A couple of examples from Los Angeles in the 1990s underscore how the taint of murder can exceed that of a sexual scandal. The Brentwood, Calif., home where Nicole Brown Simpson and Ron Goldman were murdered in 1994 hit the market the following year with a $795,000 price tag. It sat on the market for more than two years before selling for $595,000, public records show.
Meanwhile, the Beverly Hills home of Heidi Fleiss -- the "Hollywood madam" indicted in 1993 by a Los Angeles grand jury for operating a call-girl ring out of the house -- sold in 1994 for its $1.8 million asking price.
Christie Brinkley and her ex-husband, Peter Cook, haven't been as lucky. After Cook's affair with a teenager made intense tabloid headlines for weeks, the couple removed from the market the $15 million house where the trysts allegedly took place.
The North Haven, N.Y., property has returned to the market several times since then with an asking price as high as $16 million. But it has yet to find a buyer.
"The real estate market out here a slowed a bit," says Hamptons real estate broker Neil Bersin. "But I suspect as things continue to pick up, a home like that will get sold despite all the fanfare."
But if similar scenarios are any guide, the values of the Cook-Brinkley home may not ultimately suffer. In 1997, newspapers reported that Michael Kennedy, a son of Robert F. Kennedy, had had an affair with his children's teenage baby sitter in his home in Cohasset, Mass.
Six months after Kennedy's death in December 1997 in a skiing accident, the home sold for $2.3 million, more than double the $874,000 that he and his wife had paid for it six years earlier, public records show.
The East Hampton estate of Ted Ammon shows the impact of a high-profile murder. Ammon, a well-known Wall Street financier, was found bludgeoned to death in the six-bedroom home in October 2001.
The murder occurred days before he was to divorce his wife, Generosa.
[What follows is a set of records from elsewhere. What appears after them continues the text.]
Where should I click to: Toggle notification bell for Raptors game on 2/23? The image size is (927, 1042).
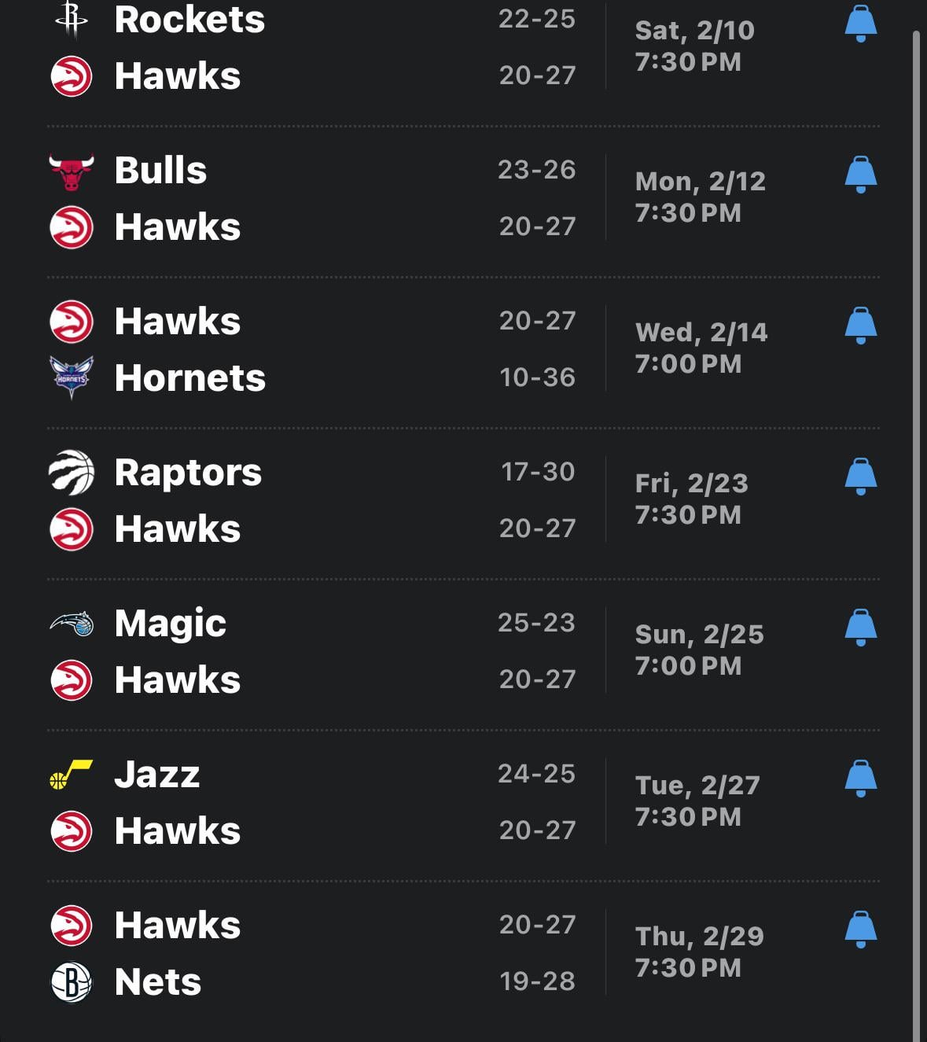(x=860, y=477)
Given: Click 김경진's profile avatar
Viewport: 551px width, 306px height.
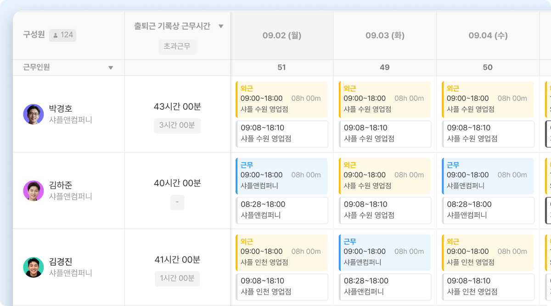Looking at the screenshot, I should [33, 267].
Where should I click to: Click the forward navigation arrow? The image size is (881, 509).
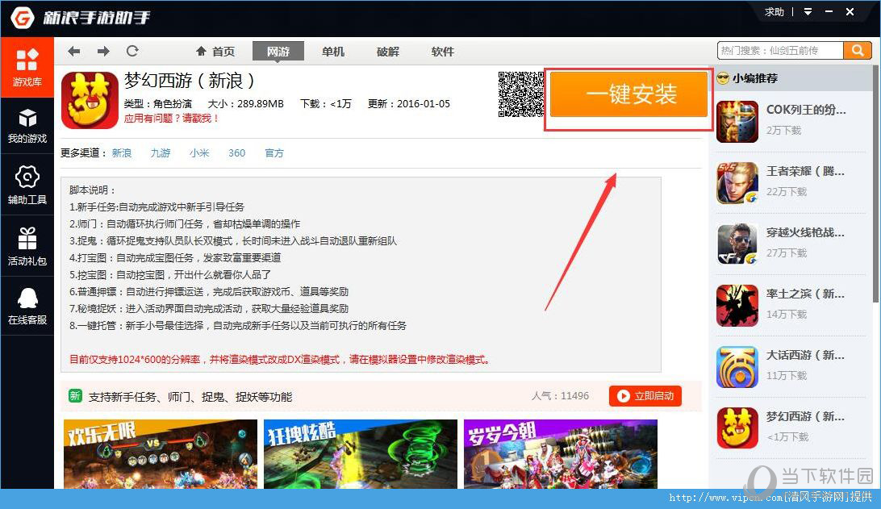102,51
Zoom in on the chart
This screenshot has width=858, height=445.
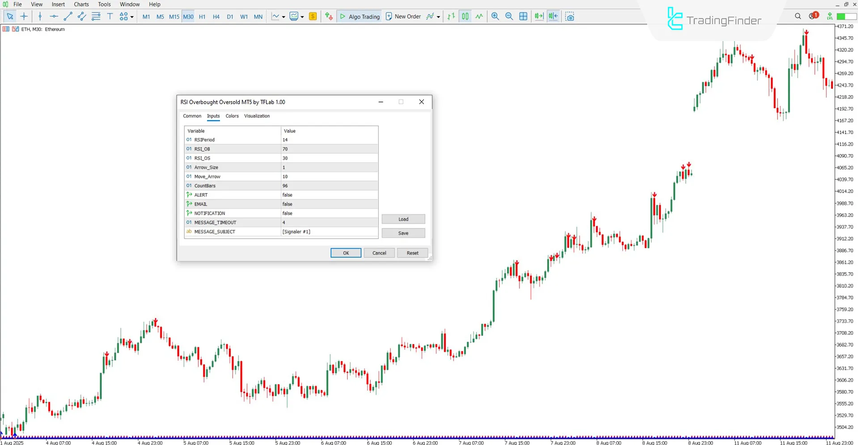pyautogui.click(x=495, y=17)
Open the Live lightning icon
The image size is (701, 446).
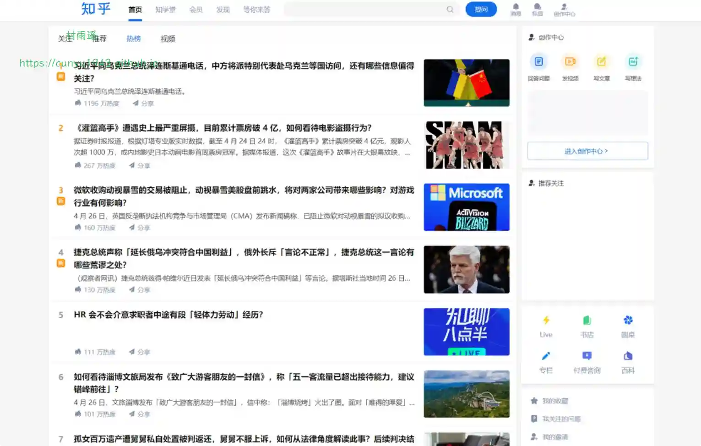(x=546, y=321)
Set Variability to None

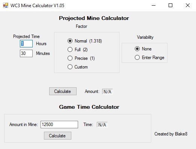(x=143, y=49)
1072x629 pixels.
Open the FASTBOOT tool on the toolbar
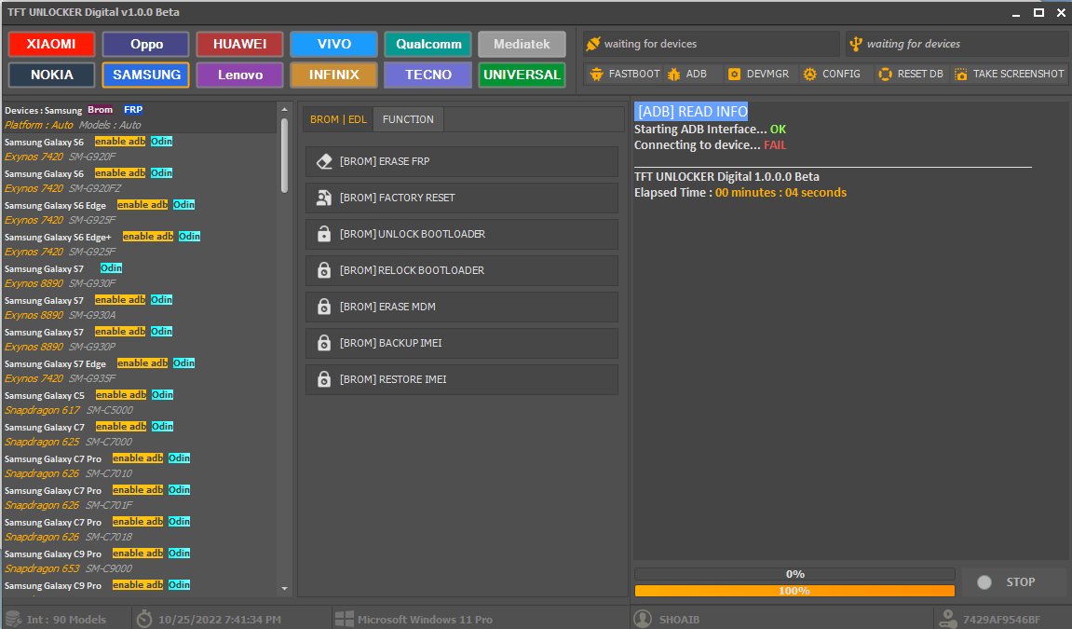[x=624, y=74]
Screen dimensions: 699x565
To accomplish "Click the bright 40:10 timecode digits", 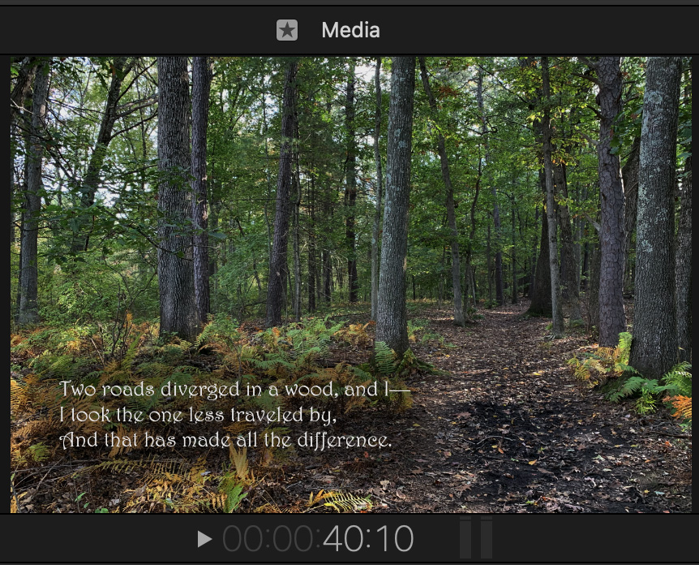I will pyautogui.click(x=368, y=539).
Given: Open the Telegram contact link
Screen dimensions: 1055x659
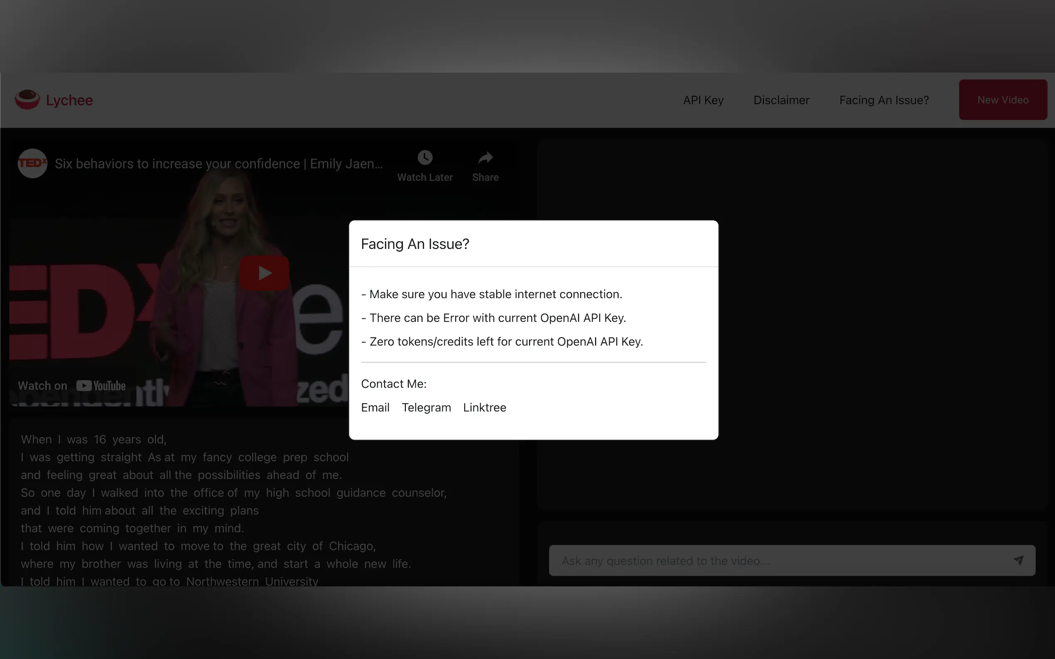Looking at the screenshot, I should 426,408.
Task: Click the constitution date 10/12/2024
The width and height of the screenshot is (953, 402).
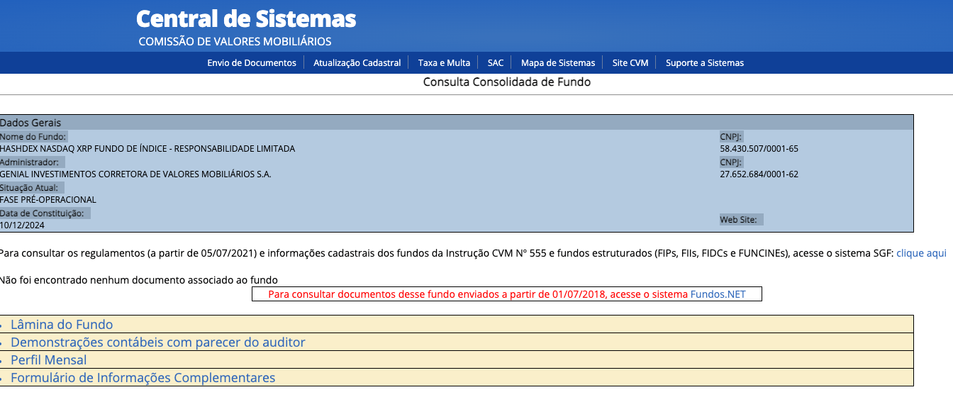Action: pos(22,225)
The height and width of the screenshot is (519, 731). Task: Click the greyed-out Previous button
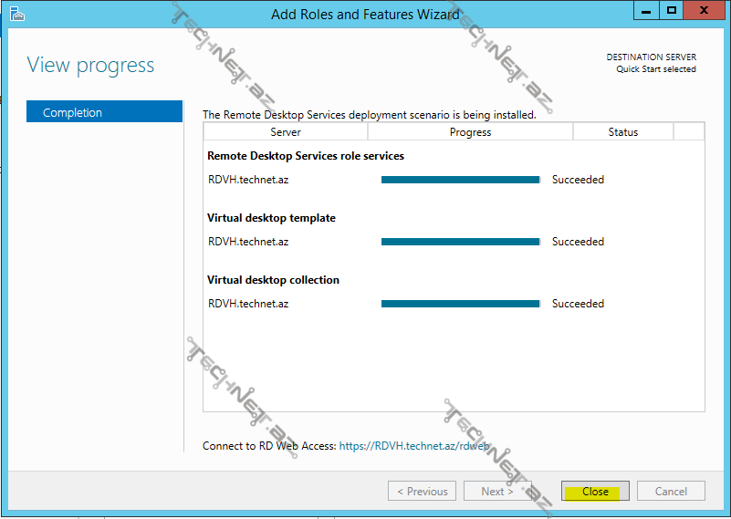pyautogui.click(x=422, y=491)
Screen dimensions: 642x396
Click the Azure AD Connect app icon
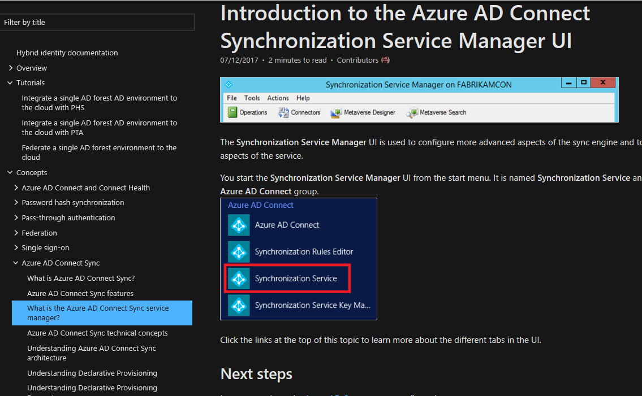(x=239, y=224)
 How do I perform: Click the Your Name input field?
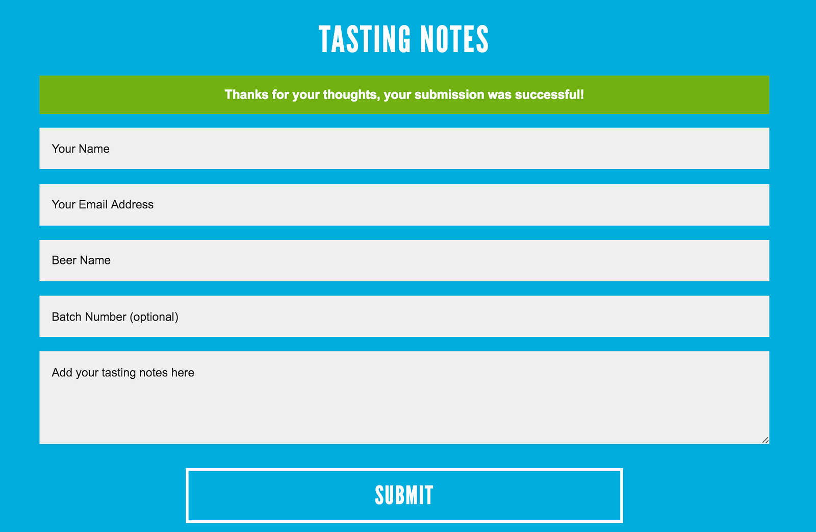[404, 149]
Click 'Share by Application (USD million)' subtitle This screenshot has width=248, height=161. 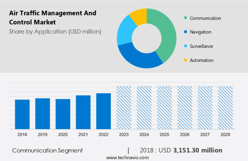pyautogui.click(x=55, y=31)
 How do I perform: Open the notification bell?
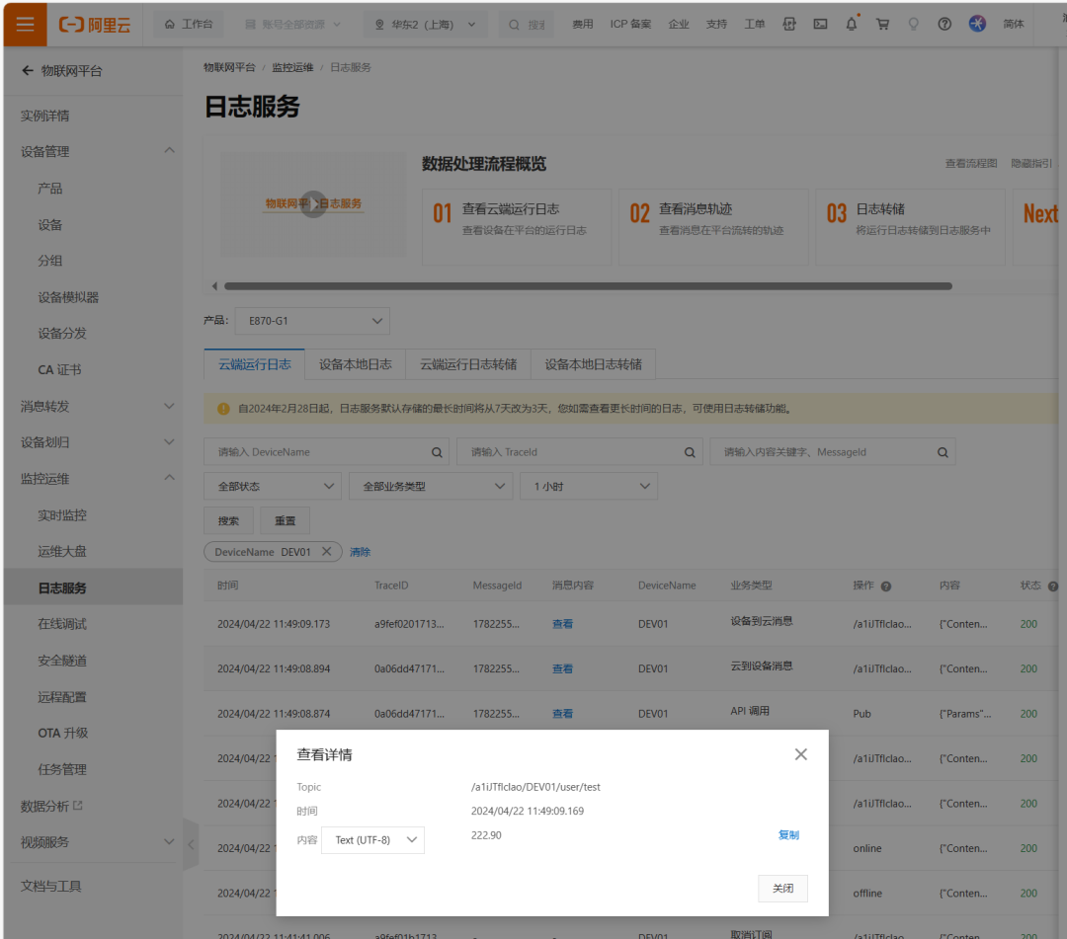click(x=851, y=24)
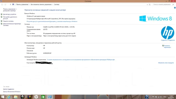Click the Windows Start button
This screenshot has height=99, width=176.
(2, 97)
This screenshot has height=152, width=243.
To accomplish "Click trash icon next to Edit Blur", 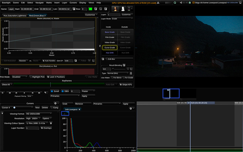I will tap(103, 59).
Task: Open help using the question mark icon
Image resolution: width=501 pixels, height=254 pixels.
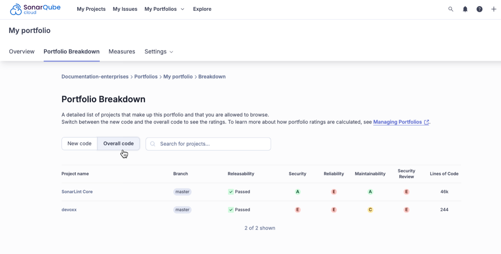Action: tap(480, 9)
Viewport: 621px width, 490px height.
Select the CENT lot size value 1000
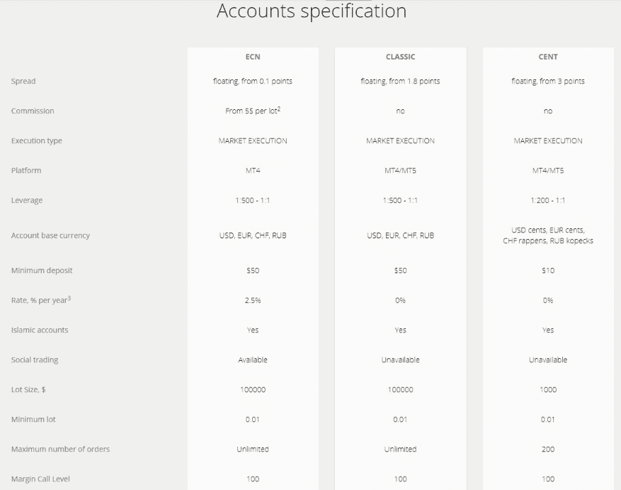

The case attracted coverage in the New York media through 2004, when Daniel Pelosi, Generosa Ammon's boyfriend at the time of the murder (she later married him), was convicted of the crime.
The home has been off and on the market with a $10.5 million price tag since Generosa Ammon died of cancer in 2003. For the past few years, it has served as a summer rental for $250,000.
The property has not been offered for sale since Generosa Ammon's death, according to an attorney for the estate.
Time also softens most stigmas, say experts. The Boulder, Colo., home where 6-year-old JonBenet Ramsey was found strangled in 1996 received an avalanche of gory press. The home has sold three times since 1996, appreciating 60 percent over the three transactions, public records show. That is nearly three times Boulder's rate of appreciation in that period.
The same is the case with Gianni Versace's South Beach, Fla., mansion. The fashion designer was shot to death by serial killer Andrew Cunanan on the doorstep of the home in 1997.
Versace paid a combined $6.6 million for the property in 1992. It was bought three years after his death for $19 million and turned into a hotel and members-only club.
Stigmatized properties make up a small portion of the overall real estate market, but they have been the subject of research, embroiled in high profile lawsuits and posed a challenge for brokers.
Appraisal groups regularly include the subject in seminars, and the National Association of Realtors publishes a handbook on how to market and sell stigmatized homes and deal with buyer reluctance to own them.
Experts estimate that a highly stigmatizing event can cut as much as 15 percent to 25 percent from the price a home would otherwise fetch.
Yet real estate brokers say that the effect of scandal can also be mitigated by a strong real-estate market. Sales data show that homes located in desirable areas tend to sell well.
Despite an explosive financial scandal, the Montauk, N.Y., estate owned by Madoff sold recently for more than its $8.75 million asking price.
"If it's a solid property in a good area it will eventually sell," added Fountain, the Greenwich, Conn., real estate broker.